Shadows of Paris | |
Director: | Herbert Brenon |
Starring: | Pola Negri Charles de Rochefort Huntley Gordon Adolphe Menjou |
Distributor: | Paramount Pictures (US) Sascha-Film (Austria) |
Runtime: | 70 minutes |
Country: | United States |
Language: | Silent (English intertitles) |
Shadows of Paris is a 1924 American silent drama film directed by Herbert Brenon and starring Pola Negri, Charles de Rochefort, and Huntley Gordon. The screenplay involves a young woman who rises from an apache dancer to become a wealthy woman in post-World War I Paris.[1] It was based on the play Mon Homme by Francis Carco and André Picard.

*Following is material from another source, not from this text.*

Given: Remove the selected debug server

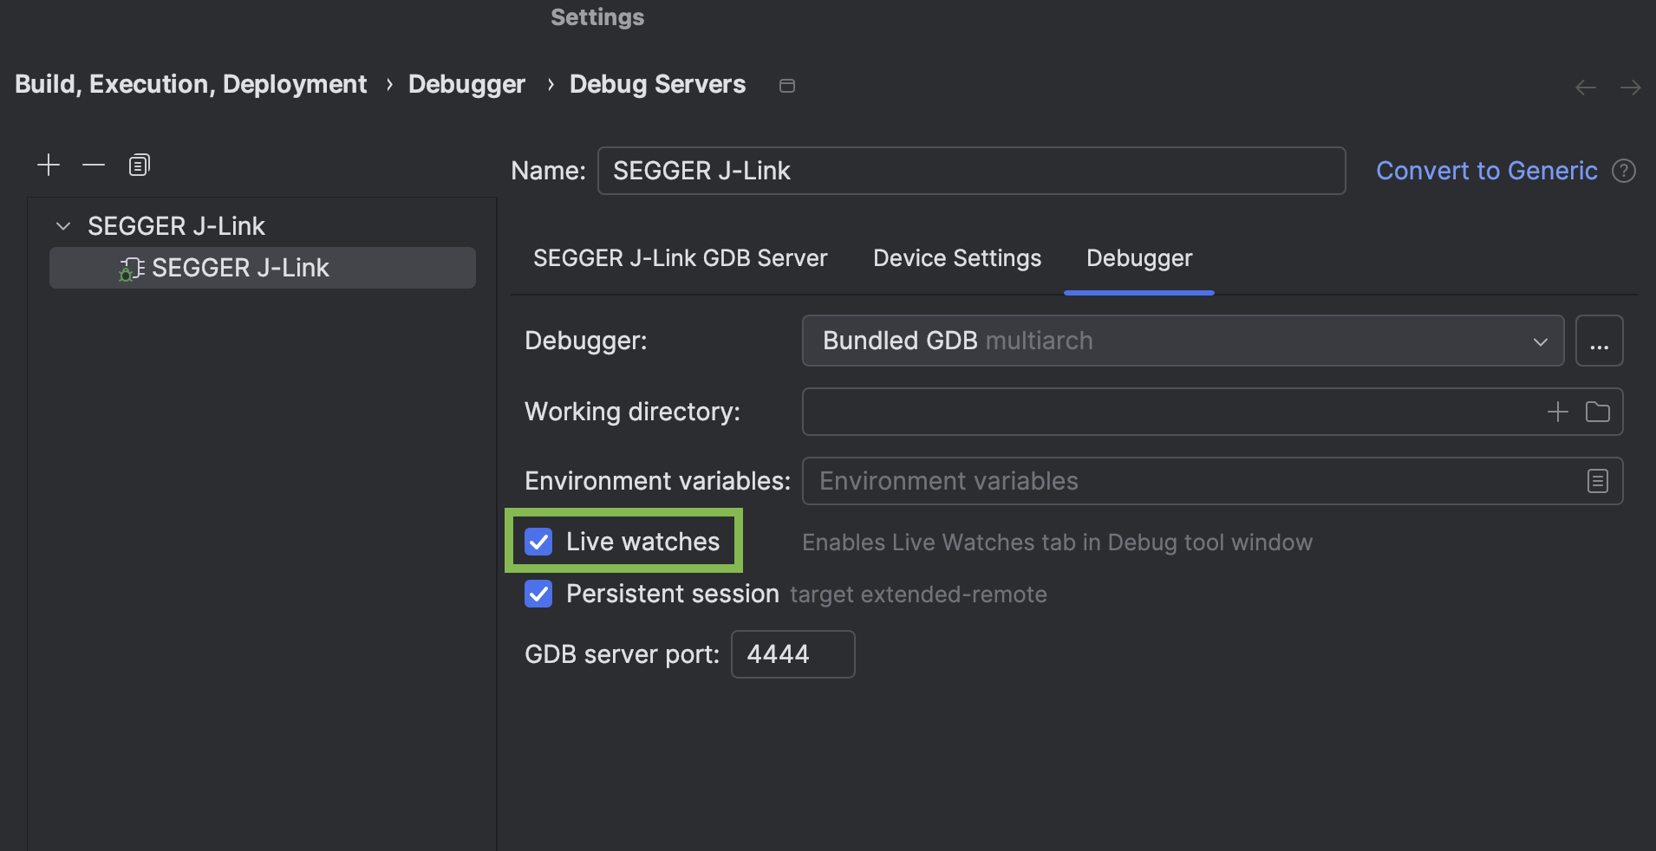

As described in a film magazine review,[2] Paris in 1918 knows Claire only as "The Blackbird," the Queen of the Apaches. Her lover Fernand is reported killed at the front during the War. She then masquerades as a society woman and becomes the wife of Raoul Grammont, the Minister of the Interior, but occasionally visits her old haunts in disguise. Fernand reappears as an Apache leader and they meet again. After several adventures, Claire comes to see that Fernand is only a monster of greed, and that her affections belong only to the man who made her an honorable wife. Fernand is shot and killed by her husband's secretary, Georges de Croy. Although he knows the truth about Claire and Fernand, he tells Raoul only that he shot a burglar. Claire then confesses all to her husband and is forgiven.
With no prints of Shadows of Paris located in any film archives,[3] it is a lost film. Only a minute of footage survives in the Paramount compilation short Fashions in Love (1936).[4]